Algebra is considered the language of math, when symbols start to express relationships between values. Algebra 1 is seen as a gatekeeping class — it opens the door to other advanced math classes that require solving equations, education experts say.

“Hourly wages or salary over time or miles per hour … the language to express that mathematically is algebra,” Campbell said.

For students who struggle to think abstractly and solve equations, “further high school mathematics becomes very difficult and, even more critically, a lot of things that would allow them to pursue a career becomes more difficult,” she continued.

The course is offered in middle school so students have more opportunities to take advanced math classes in high school, such as calculus.

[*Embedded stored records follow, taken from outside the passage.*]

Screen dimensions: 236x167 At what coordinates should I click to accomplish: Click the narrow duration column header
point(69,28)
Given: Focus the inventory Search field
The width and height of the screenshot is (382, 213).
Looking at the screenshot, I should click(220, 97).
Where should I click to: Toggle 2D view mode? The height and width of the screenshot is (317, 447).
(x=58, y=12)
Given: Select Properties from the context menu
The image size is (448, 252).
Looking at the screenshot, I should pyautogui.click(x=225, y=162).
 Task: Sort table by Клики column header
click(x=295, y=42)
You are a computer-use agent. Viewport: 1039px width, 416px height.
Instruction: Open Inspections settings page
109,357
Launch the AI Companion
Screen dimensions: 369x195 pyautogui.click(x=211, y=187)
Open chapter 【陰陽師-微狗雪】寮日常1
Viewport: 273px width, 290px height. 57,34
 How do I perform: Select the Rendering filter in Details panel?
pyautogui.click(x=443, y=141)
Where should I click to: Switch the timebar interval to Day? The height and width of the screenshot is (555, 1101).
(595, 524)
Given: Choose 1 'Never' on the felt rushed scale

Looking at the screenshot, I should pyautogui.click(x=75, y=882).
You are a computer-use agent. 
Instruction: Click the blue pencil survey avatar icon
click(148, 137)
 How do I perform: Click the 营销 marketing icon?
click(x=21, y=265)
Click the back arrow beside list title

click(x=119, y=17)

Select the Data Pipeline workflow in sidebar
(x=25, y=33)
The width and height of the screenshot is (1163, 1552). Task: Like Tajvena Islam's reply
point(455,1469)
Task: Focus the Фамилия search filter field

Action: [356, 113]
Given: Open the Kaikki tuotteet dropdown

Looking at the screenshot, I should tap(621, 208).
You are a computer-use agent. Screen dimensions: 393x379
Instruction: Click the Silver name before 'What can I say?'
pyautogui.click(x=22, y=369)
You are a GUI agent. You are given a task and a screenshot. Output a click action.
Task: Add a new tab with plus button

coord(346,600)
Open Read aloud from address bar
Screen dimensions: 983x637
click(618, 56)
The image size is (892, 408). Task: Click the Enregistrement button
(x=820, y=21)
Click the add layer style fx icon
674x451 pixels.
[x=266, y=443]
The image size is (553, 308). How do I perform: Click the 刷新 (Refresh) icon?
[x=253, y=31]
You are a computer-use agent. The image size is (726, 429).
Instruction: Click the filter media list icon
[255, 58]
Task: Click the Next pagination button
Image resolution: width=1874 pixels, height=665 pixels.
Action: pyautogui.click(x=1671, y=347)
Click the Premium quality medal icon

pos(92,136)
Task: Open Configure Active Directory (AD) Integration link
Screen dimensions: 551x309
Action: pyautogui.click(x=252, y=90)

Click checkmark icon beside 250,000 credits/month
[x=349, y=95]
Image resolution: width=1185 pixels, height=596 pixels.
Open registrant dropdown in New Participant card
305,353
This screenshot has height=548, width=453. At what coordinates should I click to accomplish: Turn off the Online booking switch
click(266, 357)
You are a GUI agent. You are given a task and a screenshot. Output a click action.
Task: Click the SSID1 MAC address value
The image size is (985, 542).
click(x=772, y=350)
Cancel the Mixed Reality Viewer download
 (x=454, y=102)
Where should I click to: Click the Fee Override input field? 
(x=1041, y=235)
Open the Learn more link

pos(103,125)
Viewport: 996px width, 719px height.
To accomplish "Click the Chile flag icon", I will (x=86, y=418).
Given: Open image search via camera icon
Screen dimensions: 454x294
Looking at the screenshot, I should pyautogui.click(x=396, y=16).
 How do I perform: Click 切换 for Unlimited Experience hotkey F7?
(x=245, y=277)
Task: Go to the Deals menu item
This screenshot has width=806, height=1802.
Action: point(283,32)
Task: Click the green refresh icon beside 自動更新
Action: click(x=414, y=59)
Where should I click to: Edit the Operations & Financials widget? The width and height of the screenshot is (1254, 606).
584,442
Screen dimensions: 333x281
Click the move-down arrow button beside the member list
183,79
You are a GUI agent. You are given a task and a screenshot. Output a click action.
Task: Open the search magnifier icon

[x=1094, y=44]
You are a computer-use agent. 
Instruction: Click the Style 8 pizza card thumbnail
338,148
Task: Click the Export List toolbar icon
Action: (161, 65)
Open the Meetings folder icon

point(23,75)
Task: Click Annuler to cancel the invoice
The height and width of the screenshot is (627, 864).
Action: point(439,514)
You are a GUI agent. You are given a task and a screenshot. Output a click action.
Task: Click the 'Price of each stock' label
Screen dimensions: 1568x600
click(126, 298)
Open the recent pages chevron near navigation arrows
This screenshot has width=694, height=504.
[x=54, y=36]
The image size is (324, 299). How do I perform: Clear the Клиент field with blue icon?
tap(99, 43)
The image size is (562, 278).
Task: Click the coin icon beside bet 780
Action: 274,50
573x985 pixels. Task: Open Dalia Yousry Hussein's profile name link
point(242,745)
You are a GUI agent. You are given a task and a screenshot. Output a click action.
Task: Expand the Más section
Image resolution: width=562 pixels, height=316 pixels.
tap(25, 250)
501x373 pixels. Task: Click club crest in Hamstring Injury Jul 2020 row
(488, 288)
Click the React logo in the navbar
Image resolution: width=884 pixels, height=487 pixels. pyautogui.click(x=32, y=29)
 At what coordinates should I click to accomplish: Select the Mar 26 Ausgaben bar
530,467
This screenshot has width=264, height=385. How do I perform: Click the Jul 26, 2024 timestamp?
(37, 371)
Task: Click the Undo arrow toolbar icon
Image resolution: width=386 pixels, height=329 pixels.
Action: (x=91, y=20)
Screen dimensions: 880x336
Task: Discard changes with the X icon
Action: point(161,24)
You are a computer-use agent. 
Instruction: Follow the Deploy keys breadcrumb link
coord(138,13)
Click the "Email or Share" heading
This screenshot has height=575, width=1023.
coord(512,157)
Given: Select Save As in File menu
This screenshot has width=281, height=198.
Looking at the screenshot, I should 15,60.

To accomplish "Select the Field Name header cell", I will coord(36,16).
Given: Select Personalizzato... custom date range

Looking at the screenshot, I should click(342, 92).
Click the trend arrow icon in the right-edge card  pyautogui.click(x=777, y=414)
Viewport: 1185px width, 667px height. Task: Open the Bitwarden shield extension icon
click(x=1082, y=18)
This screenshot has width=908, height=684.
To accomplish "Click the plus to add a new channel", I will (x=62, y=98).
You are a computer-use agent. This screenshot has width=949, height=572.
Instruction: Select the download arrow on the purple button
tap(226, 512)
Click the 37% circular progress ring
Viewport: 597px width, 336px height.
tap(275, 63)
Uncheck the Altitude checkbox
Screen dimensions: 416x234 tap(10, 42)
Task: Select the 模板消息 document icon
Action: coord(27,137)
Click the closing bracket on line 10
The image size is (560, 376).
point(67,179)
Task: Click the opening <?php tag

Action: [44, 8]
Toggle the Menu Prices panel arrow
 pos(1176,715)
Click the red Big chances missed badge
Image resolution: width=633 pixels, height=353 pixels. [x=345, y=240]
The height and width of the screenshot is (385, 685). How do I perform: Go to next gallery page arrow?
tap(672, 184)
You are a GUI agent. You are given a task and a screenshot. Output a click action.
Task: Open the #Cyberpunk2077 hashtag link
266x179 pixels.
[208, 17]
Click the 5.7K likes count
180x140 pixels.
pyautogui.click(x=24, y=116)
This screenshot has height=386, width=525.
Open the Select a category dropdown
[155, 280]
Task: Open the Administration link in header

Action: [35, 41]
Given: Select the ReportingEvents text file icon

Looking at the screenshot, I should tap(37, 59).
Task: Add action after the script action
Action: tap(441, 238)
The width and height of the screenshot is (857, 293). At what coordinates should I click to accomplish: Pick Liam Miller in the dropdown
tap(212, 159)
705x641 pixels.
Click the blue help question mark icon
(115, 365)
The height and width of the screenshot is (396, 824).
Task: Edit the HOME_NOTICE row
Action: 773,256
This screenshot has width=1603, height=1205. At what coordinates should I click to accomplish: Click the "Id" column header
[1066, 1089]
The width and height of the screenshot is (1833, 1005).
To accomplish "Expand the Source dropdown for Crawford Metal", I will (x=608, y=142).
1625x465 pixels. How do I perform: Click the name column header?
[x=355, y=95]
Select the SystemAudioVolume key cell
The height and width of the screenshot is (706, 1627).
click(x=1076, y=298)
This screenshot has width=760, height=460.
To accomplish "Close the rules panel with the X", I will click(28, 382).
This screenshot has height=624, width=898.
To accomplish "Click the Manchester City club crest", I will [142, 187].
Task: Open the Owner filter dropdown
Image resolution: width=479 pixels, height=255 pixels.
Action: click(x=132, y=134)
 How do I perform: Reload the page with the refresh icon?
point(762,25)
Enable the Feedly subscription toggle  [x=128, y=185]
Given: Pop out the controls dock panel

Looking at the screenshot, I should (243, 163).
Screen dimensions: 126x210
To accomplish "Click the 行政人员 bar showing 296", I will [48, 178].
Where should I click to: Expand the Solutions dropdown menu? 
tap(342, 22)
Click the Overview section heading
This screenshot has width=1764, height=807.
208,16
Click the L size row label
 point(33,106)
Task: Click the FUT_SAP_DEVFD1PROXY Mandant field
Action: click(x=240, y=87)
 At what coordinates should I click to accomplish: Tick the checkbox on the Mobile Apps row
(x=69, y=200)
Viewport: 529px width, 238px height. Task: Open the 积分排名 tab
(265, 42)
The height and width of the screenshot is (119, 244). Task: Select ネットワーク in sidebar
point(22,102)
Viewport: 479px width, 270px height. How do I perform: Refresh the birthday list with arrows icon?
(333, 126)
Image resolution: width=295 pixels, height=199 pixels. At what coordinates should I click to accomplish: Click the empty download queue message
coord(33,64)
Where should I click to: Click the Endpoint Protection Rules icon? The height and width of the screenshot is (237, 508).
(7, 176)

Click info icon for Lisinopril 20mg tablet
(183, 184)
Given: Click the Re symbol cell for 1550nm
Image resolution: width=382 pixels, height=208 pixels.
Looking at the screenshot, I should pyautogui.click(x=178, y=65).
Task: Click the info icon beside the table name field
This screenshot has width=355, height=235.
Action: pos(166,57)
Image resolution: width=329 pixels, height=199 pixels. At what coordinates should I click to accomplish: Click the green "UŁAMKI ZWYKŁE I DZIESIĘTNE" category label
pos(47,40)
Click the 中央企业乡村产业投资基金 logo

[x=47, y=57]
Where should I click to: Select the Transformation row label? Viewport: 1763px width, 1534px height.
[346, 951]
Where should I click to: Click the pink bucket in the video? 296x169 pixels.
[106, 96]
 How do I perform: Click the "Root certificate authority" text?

But most of Baltimore’s eighth graders don’t take Algebra 1. About 22% took the course in 2022, a 1% increase from the previous year. The 2025 operating budget adds $300,000 to increase the number of middle schoolers taking algebra classes.

Lyndsey Brightful, the Maryland State Department of Education’s mathematics director, said educators are focusing on how to prepare elementary and middle school students for the class so they can reach a state standard by the end of 10th grade.

The state heavily weighs Algebra 1 grades and the Algebra 1 scores on the statewide exam to predict a student’s ability to succeed in college or in a career. The readiness standard requires a proficient score in Algebra 1 on the MCAP test or an Algebra 1 course grade of C and above paired with a 3.0 GPA.

About 58% of Baltimore elementary and middle school students and those who took the statewide Algebra 1 exam scored in the lowest category as “beginning learners.” A goal of the improvement plan is to reduce that percentage to 25%.

“There’s just steep work we need to do,” Dabrowski said.